LE CONSEIL CONSTITUTIONNEL,
Vu la Constitution ;
Vu l’ordonnance n° 58-1067 du 7 novembre 1958 modifiée portant loi organique sur le Conseil constitutionnel ;
Vu la directive 93/104/CE du Conseil, du 23 novembre 1993, concernant certains aspects de l’aménagement du temps de travail ;
Vu le code du travail ;
Vu le règlement du 4 février 2010 sur la procédure suivie devant le Conseil constitutionnel pour les questions prioritaires de constitutionnalité ;
Vu les observations en intervention produites pour la Fédération des entreprises du commerce et de la distribution par la SCP Gatineau – Fattaccini, avocat au Conseil d’État et à la Cour de cassation et la SELARL Capstan LMS, avocat au barreau de Paris, enregistrées le 31 janvier 2014 ;
Vu les observations en intervention produites pour la société Uniqlo par le cabinet Exigens, avocat au barreau de Lille, enregistrées les 14 janvier et 5 février 2014 ;
Vu les observations produites pour la Fédération des employés et cadres de la CGT force ouvrière, le Syndicat des employés du commerce Île-de-France-UNSA, l’Union syndicale CGT du commerce, de la distribution et des services de Paris, le Syndicat CGT-Force ouvrière des employés et cadres du commerce de Paris, le Syndicat Sud commerces et services Île-de-France et le Syndicat commerce interdépartemental d’Île-de-France CFDT, parties en défense, par la SCP Rocheteau et Uzan-Sarano, avocat au Conseil d’État et à la Cour de cassation, enregistrées le 30 janvier et les 14 et 19 février 2014 ;
Vu les observations produites pour la société requérante par la SCP Célice – Blancpain – Soltner, avocat au Conseil d’État et à la Cour de cassation, et le cabinet Jeantet Associés, avocat au barreau de Paris, enregistrées les 31 janvier et 20 février 2014 ;
Vu les observations produites par le Premier ministre, enregistrées les 31 janvier et 20 février 2014 ;
Vu les pièces produites et jointes au dossier ;
Me Jean Néret, avocat au barreau de Paris, pour la société requérante, Me Cédric Uzan-Sarano, avocat au Conseil d’État et à la Cour de cassation, pour les parties en défense, Me Anthony Brice, avocat au barreau de Lille, pour la société Uniqlo, partie intervenante, Me Jean-Jacques Gatineau, avocat au Conseil d’État et à la Cour de cassation, pour la Fédération des entreprises du commerce et de la distribution, partie intervenante et M. Xavier Pottier, désigné par le Premier ministre, ayant été entendus à l’audience publique du 4 mars 2014 ;
Le rapporteur ayant été entendu ;
1. Considérant qu’aux termes de l’article L. 3122-32 du code du travail : « Le recours au travail de nuit est exceptionnel. Il prend en compte les impératifs de protection de la santé et de la sécurité des travailleurs et est justifié par la nécessité d’assurer la continuité de l’activité économique ou des services d’utilité sociale » ;
2. Considérant qu’aux termes de l’article L. 3122-33 du même code : « La mise en place dans une entreprise ou un établissement du travail de nuit au sens de l’article L. 3122-31 ou son extension à de nouvelles catégories de salariés sont subordonnées à la conclusion préalable d’une convention ou d’un accord collectif de branche étendu ou d’un accord d’entreprise ou d’établissement.

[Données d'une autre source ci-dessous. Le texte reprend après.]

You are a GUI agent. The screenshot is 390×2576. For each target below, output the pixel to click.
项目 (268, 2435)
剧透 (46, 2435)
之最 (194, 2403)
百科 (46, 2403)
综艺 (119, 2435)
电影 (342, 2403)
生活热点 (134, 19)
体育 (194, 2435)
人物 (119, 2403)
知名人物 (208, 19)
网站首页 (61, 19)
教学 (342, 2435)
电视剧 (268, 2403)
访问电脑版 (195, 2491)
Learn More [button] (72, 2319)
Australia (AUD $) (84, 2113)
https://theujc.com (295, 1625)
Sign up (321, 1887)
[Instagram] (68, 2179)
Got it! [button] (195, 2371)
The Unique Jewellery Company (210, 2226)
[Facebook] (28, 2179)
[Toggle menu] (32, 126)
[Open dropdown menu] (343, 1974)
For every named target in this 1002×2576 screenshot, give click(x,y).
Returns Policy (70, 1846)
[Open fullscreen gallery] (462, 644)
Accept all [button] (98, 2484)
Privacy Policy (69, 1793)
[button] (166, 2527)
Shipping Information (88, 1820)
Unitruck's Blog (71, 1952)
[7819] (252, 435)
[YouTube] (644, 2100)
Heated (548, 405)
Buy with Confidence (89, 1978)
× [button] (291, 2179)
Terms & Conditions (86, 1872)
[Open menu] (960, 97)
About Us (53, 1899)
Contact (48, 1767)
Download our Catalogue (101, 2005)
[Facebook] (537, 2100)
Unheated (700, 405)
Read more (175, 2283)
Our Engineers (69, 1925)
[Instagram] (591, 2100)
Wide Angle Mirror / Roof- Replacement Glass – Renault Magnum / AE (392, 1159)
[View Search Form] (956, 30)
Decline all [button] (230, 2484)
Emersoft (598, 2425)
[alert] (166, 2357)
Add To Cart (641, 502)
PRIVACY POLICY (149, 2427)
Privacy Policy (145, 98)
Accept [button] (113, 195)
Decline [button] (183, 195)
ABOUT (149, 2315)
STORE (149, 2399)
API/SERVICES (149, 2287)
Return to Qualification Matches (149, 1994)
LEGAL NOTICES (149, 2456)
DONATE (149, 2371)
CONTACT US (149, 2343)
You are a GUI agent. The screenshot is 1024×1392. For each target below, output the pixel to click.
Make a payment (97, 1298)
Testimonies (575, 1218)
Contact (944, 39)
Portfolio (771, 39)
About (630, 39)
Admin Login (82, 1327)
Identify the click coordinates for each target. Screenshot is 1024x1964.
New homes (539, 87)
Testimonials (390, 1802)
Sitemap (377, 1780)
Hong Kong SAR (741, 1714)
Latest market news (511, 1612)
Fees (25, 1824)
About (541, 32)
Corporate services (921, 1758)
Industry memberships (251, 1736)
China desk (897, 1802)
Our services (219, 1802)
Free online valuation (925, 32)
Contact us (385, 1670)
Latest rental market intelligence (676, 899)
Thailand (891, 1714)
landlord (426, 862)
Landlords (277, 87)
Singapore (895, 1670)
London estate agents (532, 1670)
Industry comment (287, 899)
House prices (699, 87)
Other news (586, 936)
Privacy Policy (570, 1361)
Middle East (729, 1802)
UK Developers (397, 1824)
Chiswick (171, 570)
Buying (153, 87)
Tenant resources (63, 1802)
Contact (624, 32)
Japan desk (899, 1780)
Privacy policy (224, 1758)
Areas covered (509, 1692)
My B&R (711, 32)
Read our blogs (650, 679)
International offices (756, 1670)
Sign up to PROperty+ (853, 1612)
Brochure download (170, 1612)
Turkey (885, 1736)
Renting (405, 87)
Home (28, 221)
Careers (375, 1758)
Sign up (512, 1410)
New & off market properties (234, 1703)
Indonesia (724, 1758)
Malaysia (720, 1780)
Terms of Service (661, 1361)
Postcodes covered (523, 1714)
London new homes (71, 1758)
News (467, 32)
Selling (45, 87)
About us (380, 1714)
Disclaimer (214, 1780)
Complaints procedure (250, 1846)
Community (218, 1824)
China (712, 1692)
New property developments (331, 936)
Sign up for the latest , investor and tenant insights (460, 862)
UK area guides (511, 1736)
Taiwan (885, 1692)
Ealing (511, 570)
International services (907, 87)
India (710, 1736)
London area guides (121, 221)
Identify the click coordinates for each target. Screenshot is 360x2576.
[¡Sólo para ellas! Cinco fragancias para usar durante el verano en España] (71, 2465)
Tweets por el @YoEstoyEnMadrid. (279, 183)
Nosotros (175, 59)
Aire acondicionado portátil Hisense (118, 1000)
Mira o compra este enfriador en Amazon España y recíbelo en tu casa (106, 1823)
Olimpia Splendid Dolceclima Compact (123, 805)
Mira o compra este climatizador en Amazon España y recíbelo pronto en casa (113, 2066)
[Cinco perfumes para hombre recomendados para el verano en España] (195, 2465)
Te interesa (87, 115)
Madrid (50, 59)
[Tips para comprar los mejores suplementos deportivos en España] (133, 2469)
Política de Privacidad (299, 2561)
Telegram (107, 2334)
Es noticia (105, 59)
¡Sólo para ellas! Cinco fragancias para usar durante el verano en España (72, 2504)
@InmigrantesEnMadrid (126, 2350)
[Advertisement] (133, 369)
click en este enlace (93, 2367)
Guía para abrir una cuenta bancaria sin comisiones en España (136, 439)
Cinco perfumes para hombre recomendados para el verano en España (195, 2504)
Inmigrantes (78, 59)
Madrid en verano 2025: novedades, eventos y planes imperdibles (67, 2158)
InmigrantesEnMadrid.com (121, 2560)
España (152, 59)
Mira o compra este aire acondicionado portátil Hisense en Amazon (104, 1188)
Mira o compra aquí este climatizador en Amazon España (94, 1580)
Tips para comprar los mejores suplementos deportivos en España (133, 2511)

« Cette convention ou cet accord collectif comporte les justifications du recours au travail de nuit mentionnées à l’article L. 3122-32 » ;
3. Considérant qu’aux termes de l’article L. 3122-36 du même code : « Par dérogation aux dispositions de l’article L. 3122-33, à défaut de convention ou d’accord collectif de travail et à condition que l’employeur ait engagé sérieusement et loyalement des négociations tendant à la conclusion d’un tel accord, les travailleurs peuvent être affectés à des postes de nuit sur autorisation de l’inspecteur du travail accordée notamment après vérification des contreparties qui leur seront accordées au titre de l’obligation définie à l’article L. 3122-39, de l’existence de temps de pause et selon des modalités fixées par décret en Conseil d’État.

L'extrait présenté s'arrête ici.